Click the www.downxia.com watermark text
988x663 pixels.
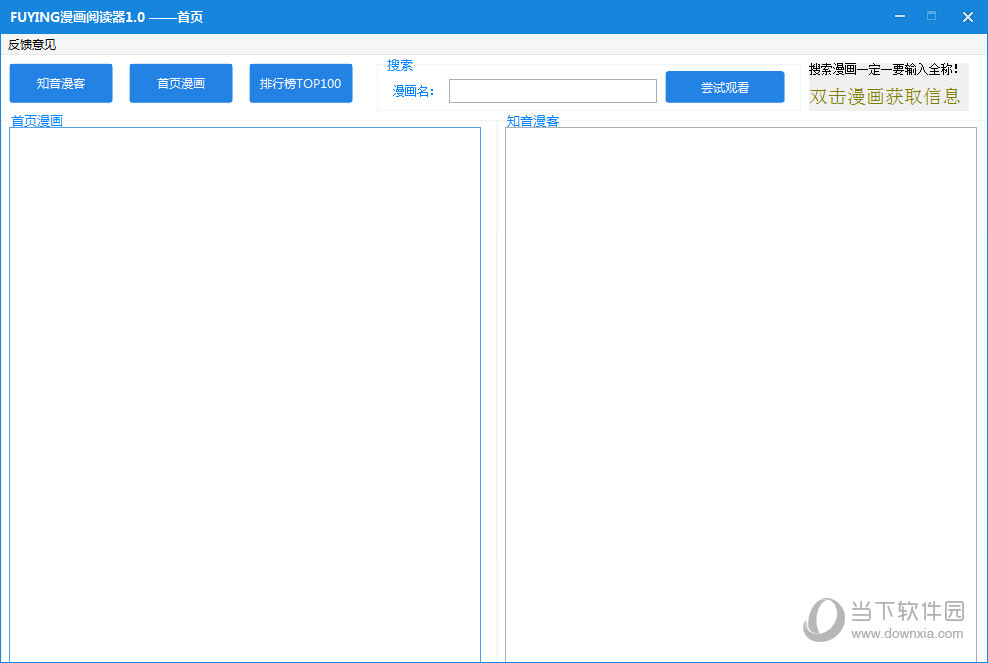[907, 634]
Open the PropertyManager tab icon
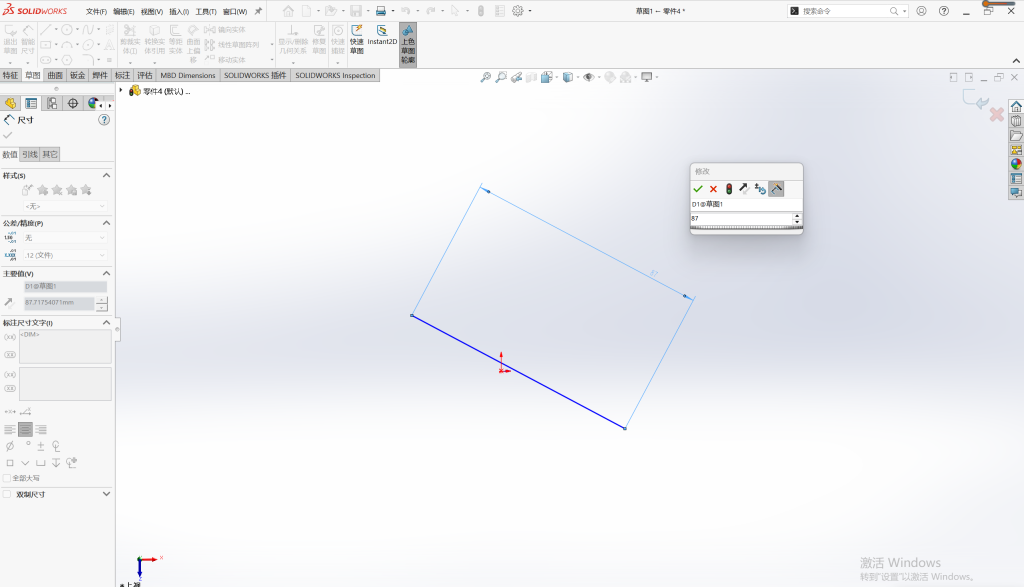This screenshot has width=1024, height=587. pyautogui.click(x=31, y=103)
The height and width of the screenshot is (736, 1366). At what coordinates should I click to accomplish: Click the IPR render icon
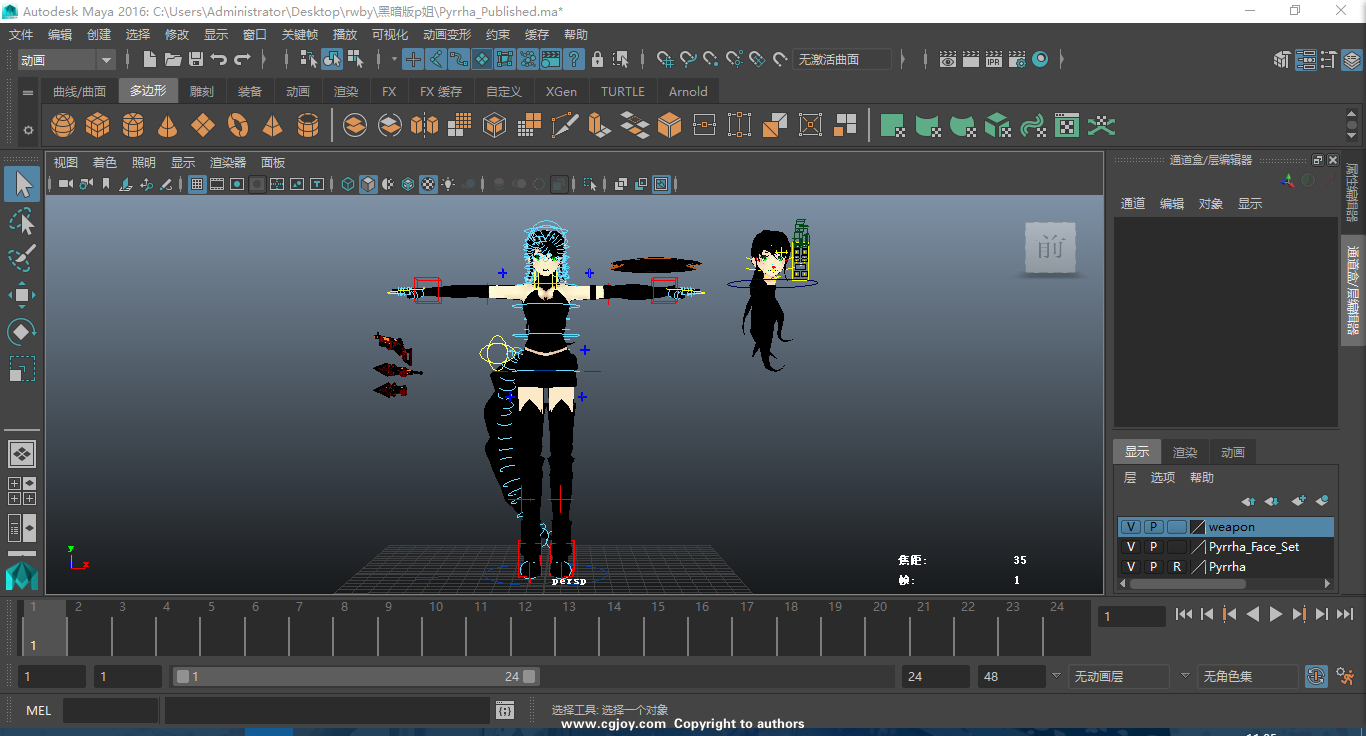coord(993,60)
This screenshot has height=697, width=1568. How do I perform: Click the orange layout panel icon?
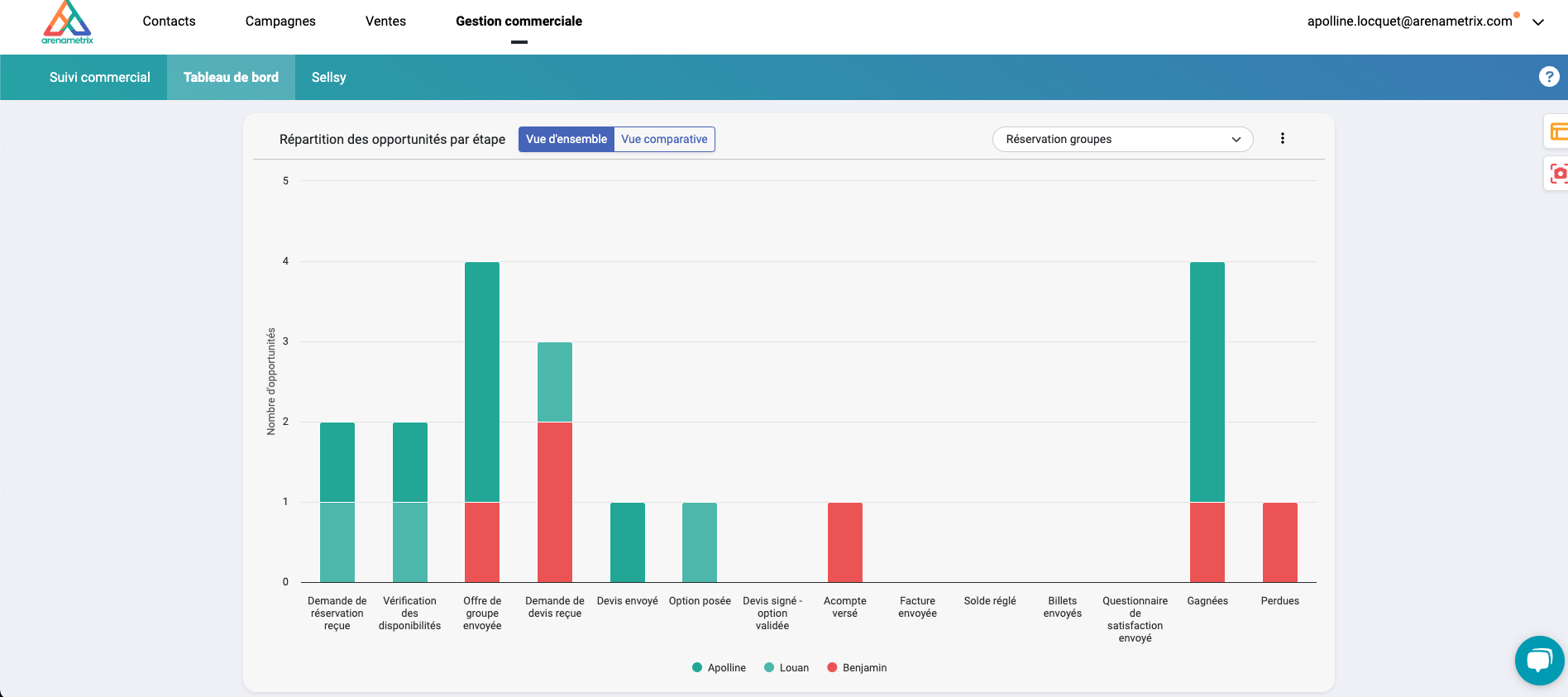tap(1558, 131)
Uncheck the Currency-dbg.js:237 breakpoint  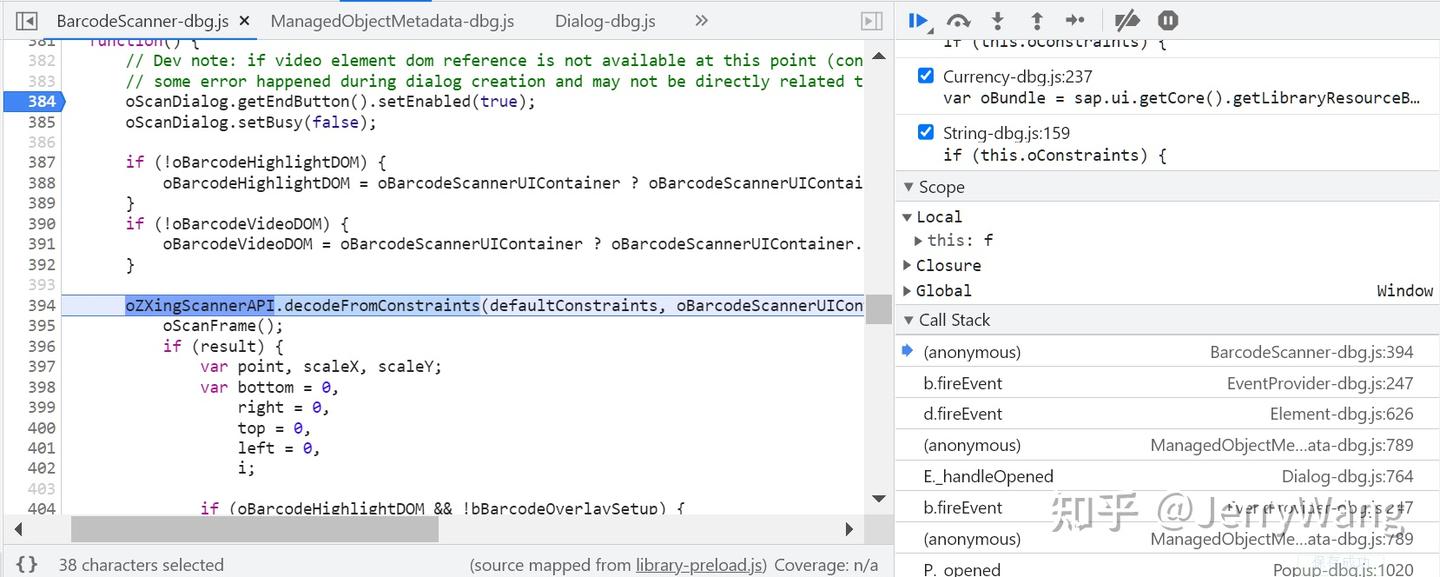[x=925, y=75]
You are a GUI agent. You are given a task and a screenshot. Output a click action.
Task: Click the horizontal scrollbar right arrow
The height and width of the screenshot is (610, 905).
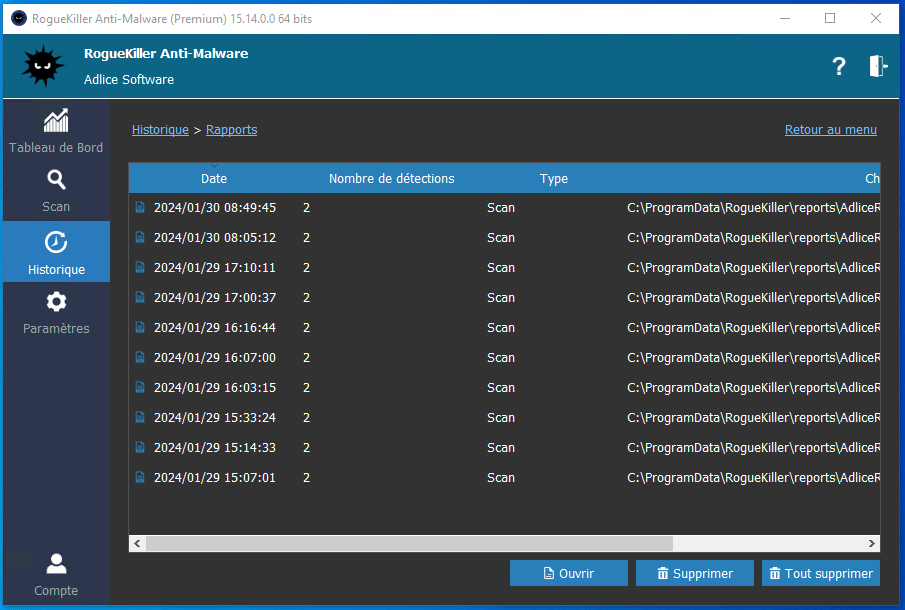(872, 544)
*****
> _Action item_
All that should appear in the response is the run of lines from the one with "You are a GUI" through the final line of the records, restated exactly, with pictures omitted.

> _Exercise answer_
You are a GUI agent. You are given a task and a screenshot. Output a click action.
Task: Click the horizontal scrollbar right arrow
The height and width of the screenshot is (610, 905).
(872, 544)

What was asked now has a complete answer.